> [Task requirements] Repeat exactly the line with "Instruction: Close the" and each line after it to the end of the data below; pictures stay out.

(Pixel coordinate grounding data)

———

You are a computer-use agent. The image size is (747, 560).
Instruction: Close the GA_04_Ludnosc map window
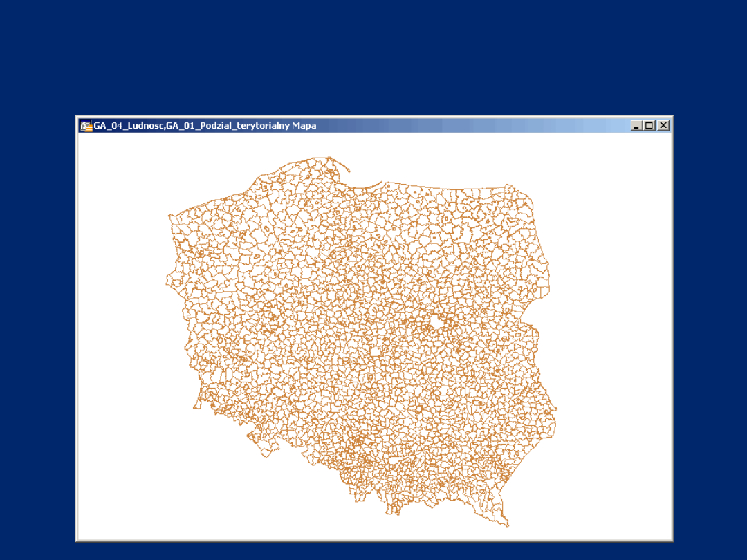663,125
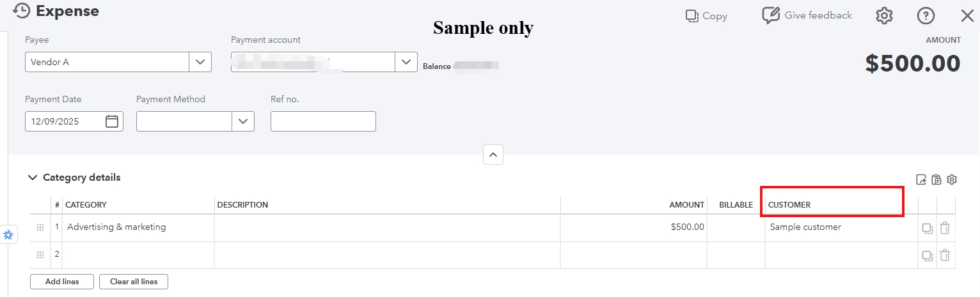
Task: Click the Ref no. input field
Action: click(323, 121)
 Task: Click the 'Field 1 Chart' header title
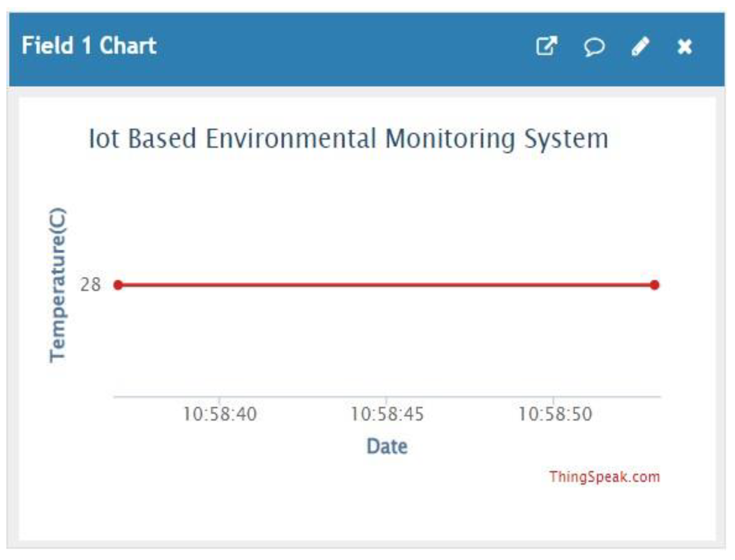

———

> [Exercise result]
Instruction: Close the GA_04_Ludnosc map window
663,125
Task: Click the Ref no. input field
Action: click(323, 121)
 Task: Click the 'Field 1 Chart' header title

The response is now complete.